[BEGIN Text to read]

A checkbox in Beam Input view allows you to apply the 20% vibration span increase for non-structural elements from CSA O86 A.8.5.3. It is available only for multiple spans.

j) Supporting Member Design

The following pertains to the Supports for bearing design input in Beam and Column Mode,

i. Floor and Roof Panels

CLT roof and floor panels can be supported by hangers, sill plates, beams, walls, and CLT wall panels. The bearing width input is disabled and shows the one-meter or one-foot design width. When supported by a wall panel, the list of panel depths is given as the bearing length choices. 

ii. Wall Panels

CLT wall panels can be supported by sill plates and CLT floor panels. When supported by a sill plate, the bearing length is assumed to be the panel width, i.e. continuous. When supported by a floor panel, the wall panel width or depth an be used as the bearing length. The panel width indicates continuous support.  

k) Lateral Support

The following applies to Beam and Column modes. For Concept mode, lateral support checkbox selections have no effect if not relevant to the member type. 

i. Floor and Roof Panels

Lateral support input is disabled for CLT roof and floor panels, as the panel is self-supporting laterally and there is no CP factor calculation for CLT.  

ii. Columns

For wall panels, lateral support spacing on the Width b face, i.e. the length of the wall panel, is disabled, along with the associated Ke input, as the panel is self-supporting laterally in that direction. The spacing on the d face remains enabled for calculation of the column stability factor CL.

l) Oblique angle

In Beam mode, the input for oblique angle has been disabled, so that only CLT roof panels supported by beams or walls running parallel to the roof ridge can be modelled directly by Sizer, by using the slope angle.

If the support runs from the roof to the ridge, the one-foot design width is rotated relative to the load, and Sizer’s oblique angle analysis for beams does not apply to planar panels.

If you have such a support condition, is necessary to model the roof panel as a horizontal panel and modify the input loads accordingly. In such a situation, snow loads that are assumed to be oriented vertically over the projected area of the panel should be multiplied by the cosine of the slope squared, and dead loads by the cosine of slope angle. Wind pressures that are assumed to act perpendicular to the surface need not be modified.  

m) Repetitive Member

The checkbox to indicate that the member is a repetitive member is disabled, as it does not apply to CLT.

n) Notches

In Beam View, all inputs related to Notches are disabled, as there is no design guidance for CLT notches.

o) Moisture Conditions

The Beam and Column modes, the input for Moisture Conditions is set to Dry and disabled. Refer to Modification Factors, below. In Concept mode, the Dry service checkbox selection has no effect.

p) Treatment

In Beam and Column modes, the Inputs for Incising and Fire-retardant treatment are disabled. Refer to Modification Factors, below.

3. User Input – Loads

a) Width

The Width field, when shown, is disabled and shows one foot or one meter, the arbitrary design width of the member.  

b) Area and Line Loads

Area loads are equivalent to line loads, as the line load is assumed to be distributed over the one-foot or one-meter width of the member.  The input magnitude can be equally interpreted as a plf line load along the 1-unit width, or a psf area load.

[END Text to read]

- [Exercise details] Reproduce the passage on CLT supporting member design from "CLT roof and floor panels can" up to and including "indicates continuous support.", substituting "steel brackets" for "hangers".

[BEGIN Dataset]

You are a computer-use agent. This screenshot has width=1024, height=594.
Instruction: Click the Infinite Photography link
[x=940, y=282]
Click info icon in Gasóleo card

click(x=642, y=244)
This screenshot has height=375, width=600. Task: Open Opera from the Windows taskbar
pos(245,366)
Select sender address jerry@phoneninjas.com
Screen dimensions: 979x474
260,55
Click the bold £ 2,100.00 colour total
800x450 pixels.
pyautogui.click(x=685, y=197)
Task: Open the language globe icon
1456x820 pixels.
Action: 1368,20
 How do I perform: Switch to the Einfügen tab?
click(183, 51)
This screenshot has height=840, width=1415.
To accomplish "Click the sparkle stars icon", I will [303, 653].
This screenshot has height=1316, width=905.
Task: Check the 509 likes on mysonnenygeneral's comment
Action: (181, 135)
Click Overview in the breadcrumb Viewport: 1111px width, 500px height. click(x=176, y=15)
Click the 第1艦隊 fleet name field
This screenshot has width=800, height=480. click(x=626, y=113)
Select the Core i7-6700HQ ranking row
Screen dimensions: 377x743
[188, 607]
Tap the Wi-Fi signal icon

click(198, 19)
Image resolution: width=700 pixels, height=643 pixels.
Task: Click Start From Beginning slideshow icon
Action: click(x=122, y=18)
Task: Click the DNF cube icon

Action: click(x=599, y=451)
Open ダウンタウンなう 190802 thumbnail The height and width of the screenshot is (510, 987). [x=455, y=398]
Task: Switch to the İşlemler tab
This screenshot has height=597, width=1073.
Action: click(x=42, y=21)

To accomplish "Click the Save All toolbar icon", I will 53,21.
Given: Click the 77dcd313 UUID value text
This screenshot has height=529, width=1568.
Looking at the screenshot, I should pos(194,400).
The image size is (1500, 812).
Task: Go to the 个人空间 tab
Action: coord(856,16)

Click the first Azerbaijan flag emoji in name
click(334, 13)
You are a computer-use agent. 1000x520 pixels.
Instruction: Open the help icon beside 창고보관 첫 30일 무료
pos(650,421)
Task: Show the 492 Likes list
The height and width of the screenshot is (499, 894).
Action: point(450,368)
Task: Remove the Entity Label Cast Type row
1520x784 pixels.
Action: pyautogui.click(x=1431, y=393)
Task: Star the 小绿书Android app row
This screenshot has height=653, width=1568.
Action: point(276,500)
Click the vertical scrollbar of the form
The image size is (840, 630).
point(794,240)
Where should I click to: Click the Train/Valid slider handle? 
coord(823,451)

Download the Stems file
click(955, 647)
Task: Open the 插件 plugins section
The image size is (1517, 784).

[END Dataset]

- [Complete response]
CLT roof and floor panels can be supported by steel brackets, sill plates, beams, walls, and CLT wall panels. The bearing width input is disabled and shows the one-meter or one-foot design width. When supported by a wall panel, the list of panel depths is given as the bearing length choices. 

ii. Wall Panels

CLT wall panels can be supported by sill plates and CLT floor panels. When supported by a sill plate, the bearing length is assumed to be the panel width, i.e. continuous. When supported by a floor panel, the wall panel width or depth an be used as the bearing length. The panel width indicates continuous support.